→ 目標
重度の歯周病の治療例を紹介する本文を、最後の文のあとから続けて書く。

→ 本文
進行した歯周病の治療の一例

石神井公園駅北口徒歩1分、歯周病専門医/指導医、インプラント専修医、医)竹和会 たけのうち歯科クリニックの竹之内です。当院は、歯周病・インプラント・審美歯科・予防歯科に積極的に取り組んでおります。

下の写真は、歯周病の検査の一つである、歯周ポケット測定を行なった際の記録です。

この方は、全体的に深い歯周ポケットが認められ、ポケット測定時の出血率も高く、重度の歯周病に罹患していました。

40代でこの状態は大分進行が早いですし、今のうちにしっかり治しておかないと、将来が非常に不安です。

エックス線写真からは、歯石の沈着が著しく、歯槽骨の吸収も進行しているのが確認できます。

歯周病の治療は、歯周組織の炎症をしっかりコントロールすることが重要です。

ですので、まずはプラークをなるべく減らしていくために、患者さんのプラークコントロールを強化し、プラークが溜まる歯石や形態の良くない被せ物などを除去していきます。

→ 表示情報
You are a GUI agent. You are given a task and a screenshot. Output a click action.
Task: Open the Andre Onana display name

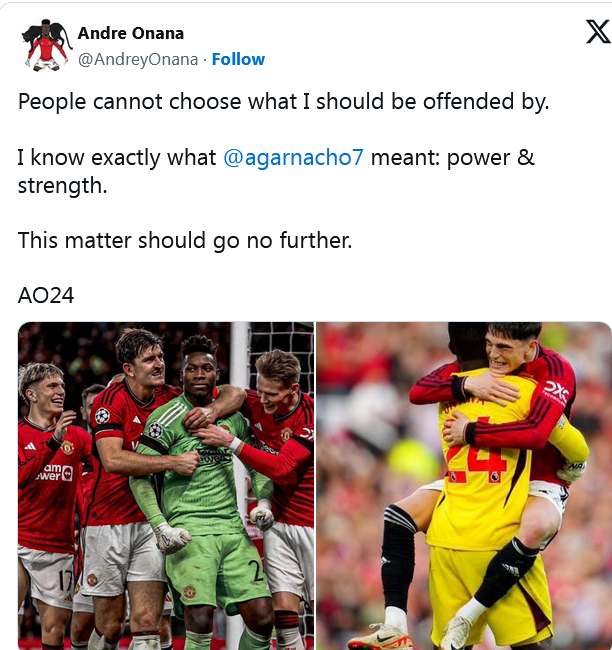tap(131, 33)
==
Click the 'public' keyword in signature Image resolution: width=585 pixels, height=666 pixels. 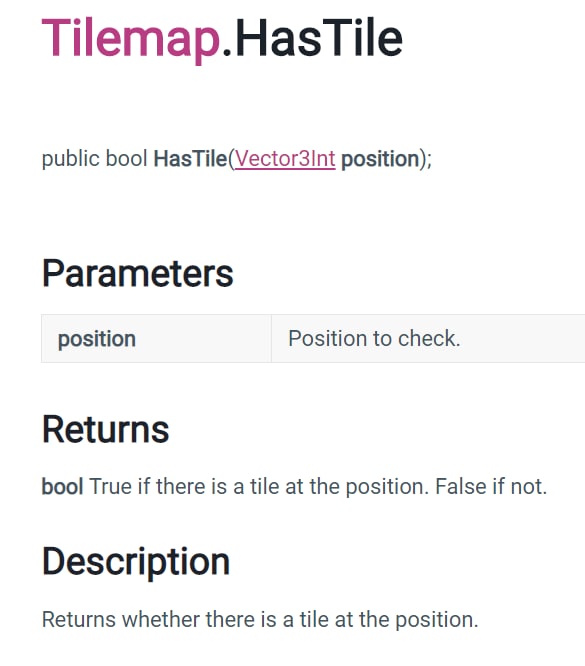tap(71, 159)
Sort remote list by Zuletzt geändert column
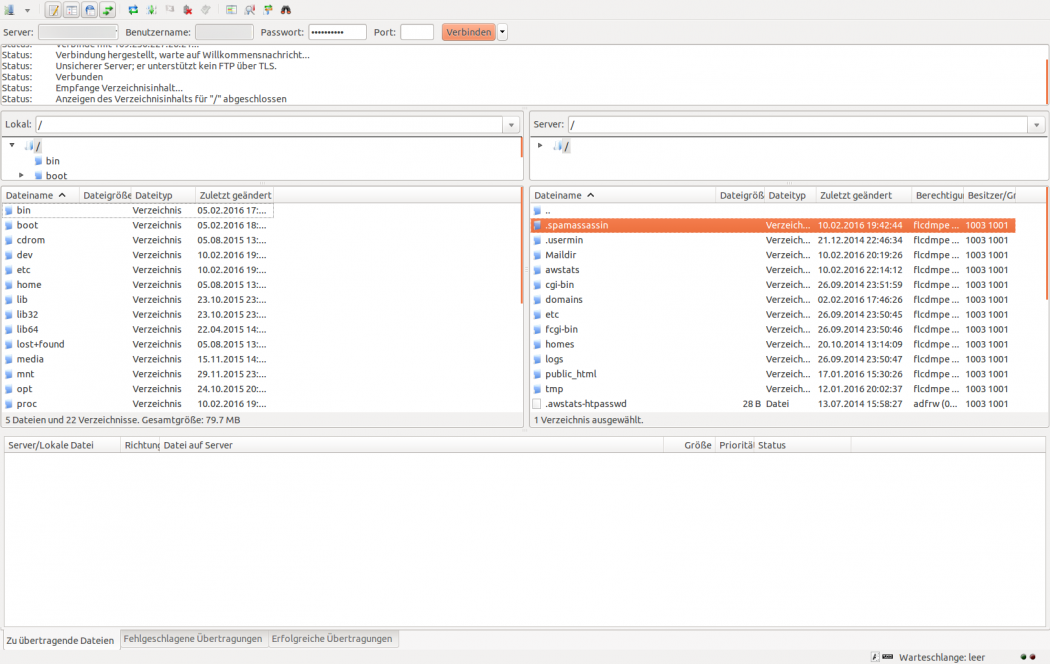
---
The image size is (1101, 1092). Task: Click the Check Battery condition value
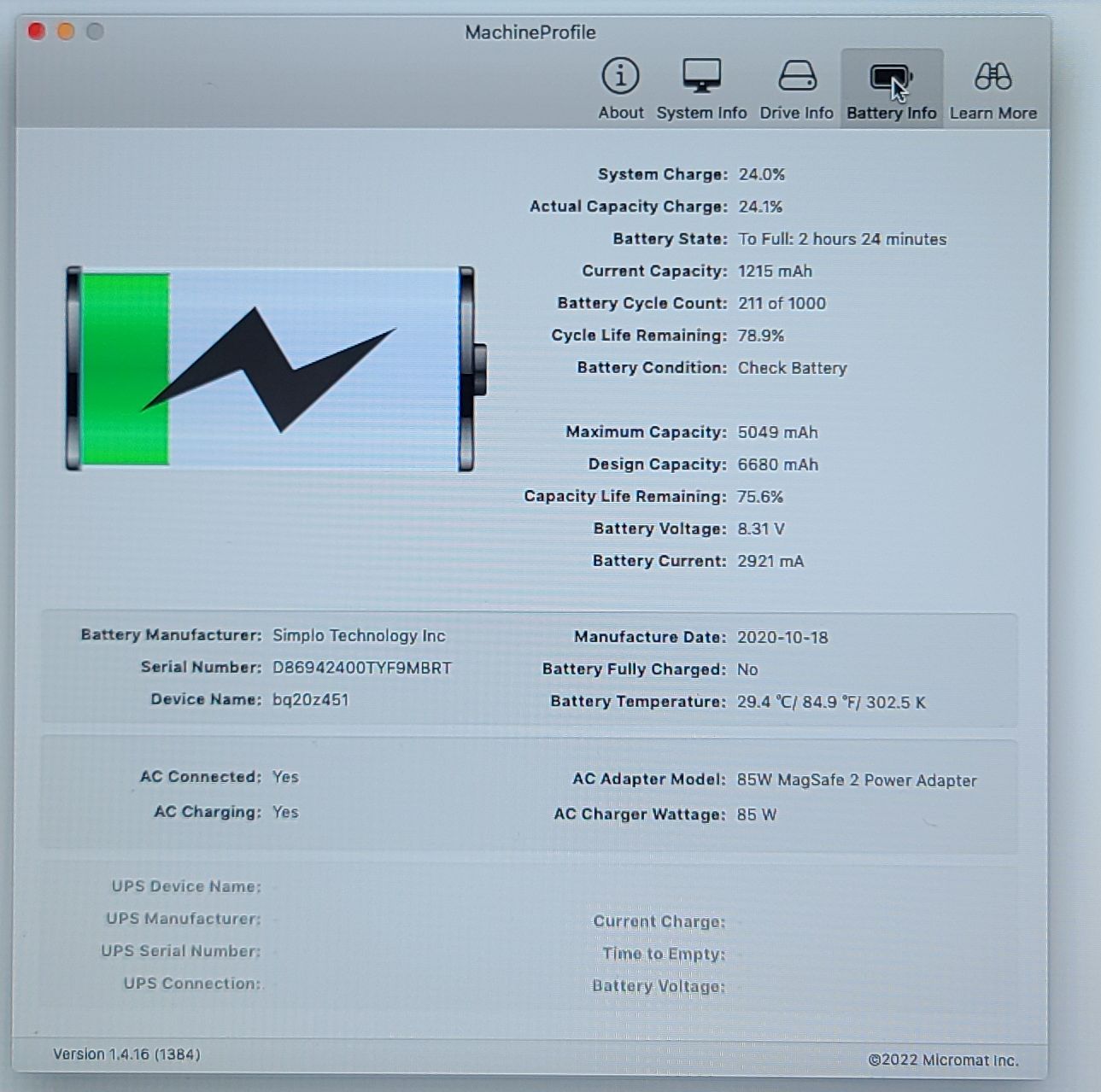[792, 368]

→ 解答欄
この方は、ポケット内の歯石の沈着が多量であり、除去にはある程度の時間がかかると判断しましたが、患者さんは仕事の都合などでアポイントに制限があったので、一回の治療時間を長めに取って、上顎と下顎の2回で歯石除去を全て行う自費治療のSRPを行いました。費用は84,000円(税別)です。

ポケット内の歯石の除去は、見えない部分を手指の感覚や音を頼りに行っていきますので、とてもテクニックセンシティブ(術者の技量に左右される)な治療です。

炎症のコントロールをしながら、噛み合わせの調整をしたり、むし歯の治療、仮歯の装着、根管治療などを行っていきます。

歯周病の基本治療が終了し、再評価として再度歯周ポケットの測定を行った結果が下の表になります。


治療前と比較して、歯周ポケットや出血率が大分改善しています。

その後、残存している歯周ポケットに対して、更なる改善を期待して、エムドゲインと骨移植を併用した歯周組織再生療法を行いました。費用は72,000円(1歯)~です。

再生療法は、適応部位の選択、切開線、掻爬、縫合等、一つ一つを丁寧かつ確実に行うことが重要になります。

下のエックス線写真は、再生療法後、6~9ヵ月経過したものです。

歯槽骨の吸収が進行していた部位の改善が認められます。

歯周組織再生療法は、どのようなケースにも適応できるわけではなく、一部が垂直的に骨吸収している部位や中程度の根分岐部病変が適応になります。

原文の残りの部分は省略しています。